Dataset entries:
# # # #

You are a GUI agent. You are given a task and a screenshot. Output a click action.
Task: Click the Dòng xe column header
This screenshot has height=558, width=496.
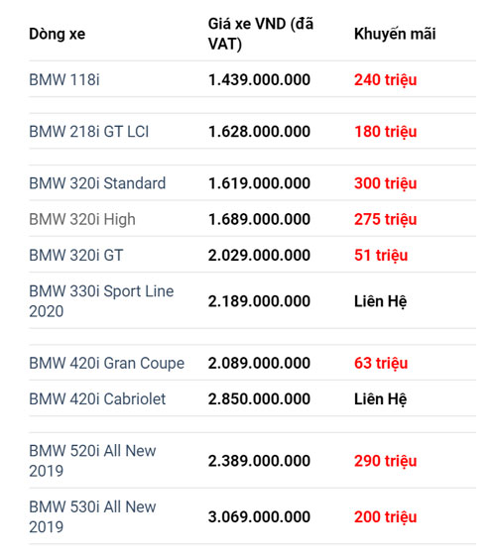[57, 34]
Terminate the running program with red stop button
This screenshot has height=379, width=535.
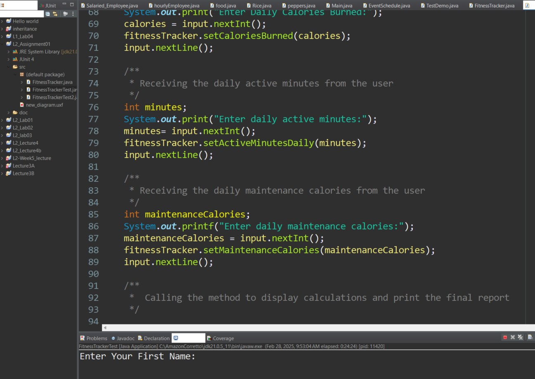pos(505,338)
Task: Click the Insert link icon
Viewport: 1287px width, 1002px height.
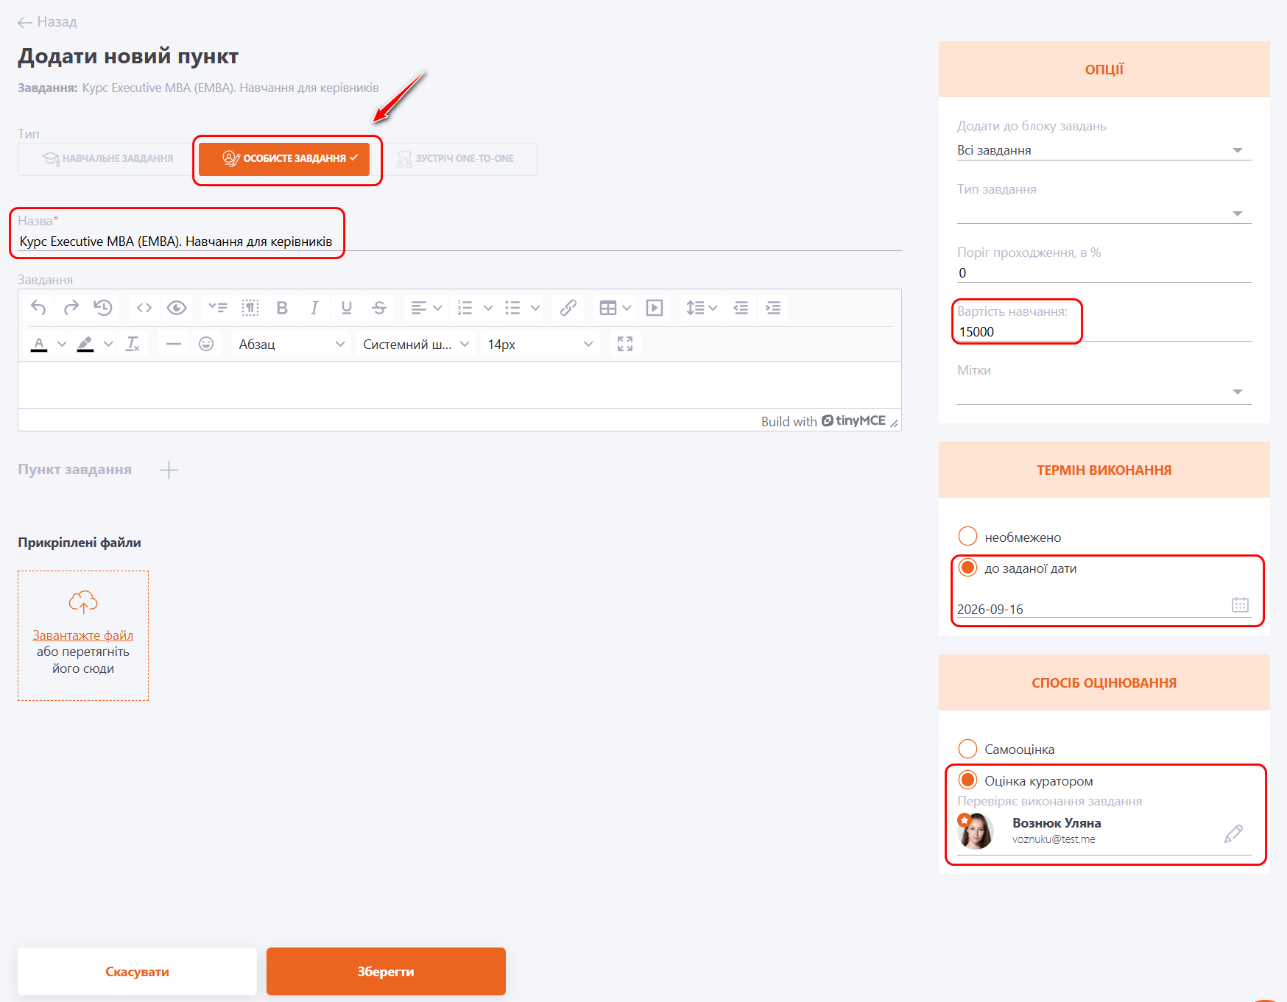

# # # #

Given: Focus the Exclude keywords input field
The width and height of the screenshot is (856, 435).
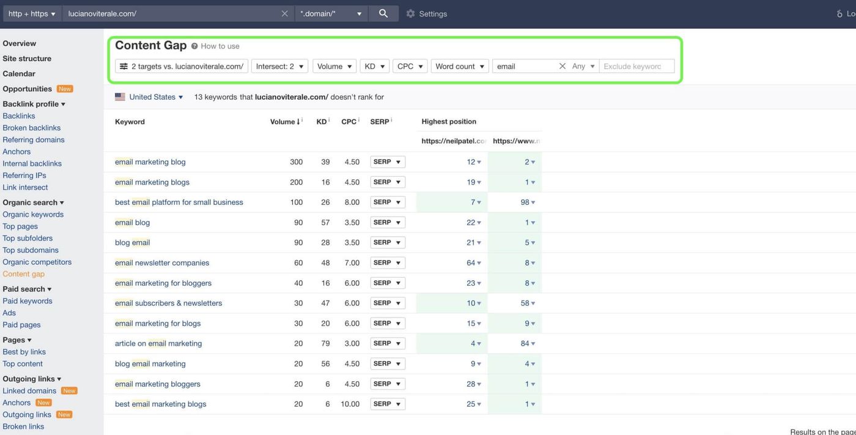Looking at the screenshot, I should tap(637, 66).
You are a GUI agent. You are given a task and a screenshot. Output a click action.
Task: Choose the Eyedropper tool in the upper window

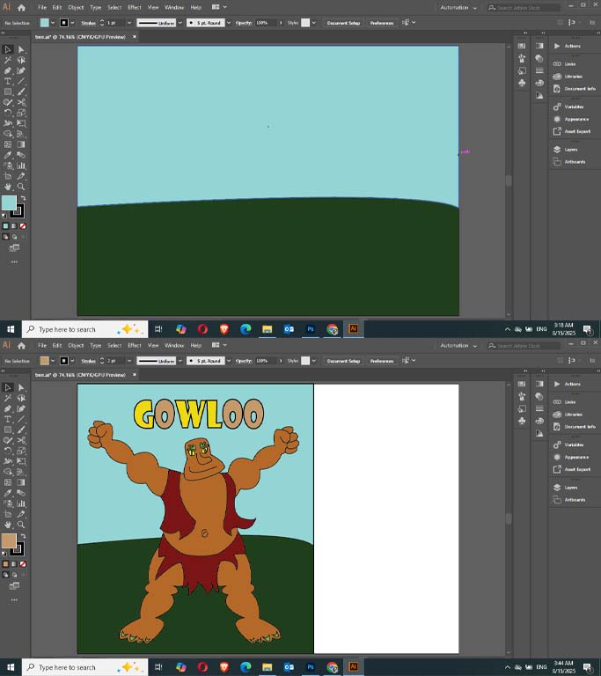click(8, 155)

# # # #

▸ **TASK DIRECTIONS**
Now transcribe the lines above exactly, starting at the line containing "Task: Click the Dòng xe column header" and ending at the line containing "Viewport: 1287px width, 1002px height.", both lines included, pictures excluded.

▸ **ANSWER SECTION**
Task: Click the Dòng xe column header
This screenshot has height=558, width=496.
[57, 34]
Terminate the running program with red stop button
This screenshot has height=379, width=535.
pos(505,338)
Task: Click the Insert link icon
Viewport: 1287px width, 1002px height.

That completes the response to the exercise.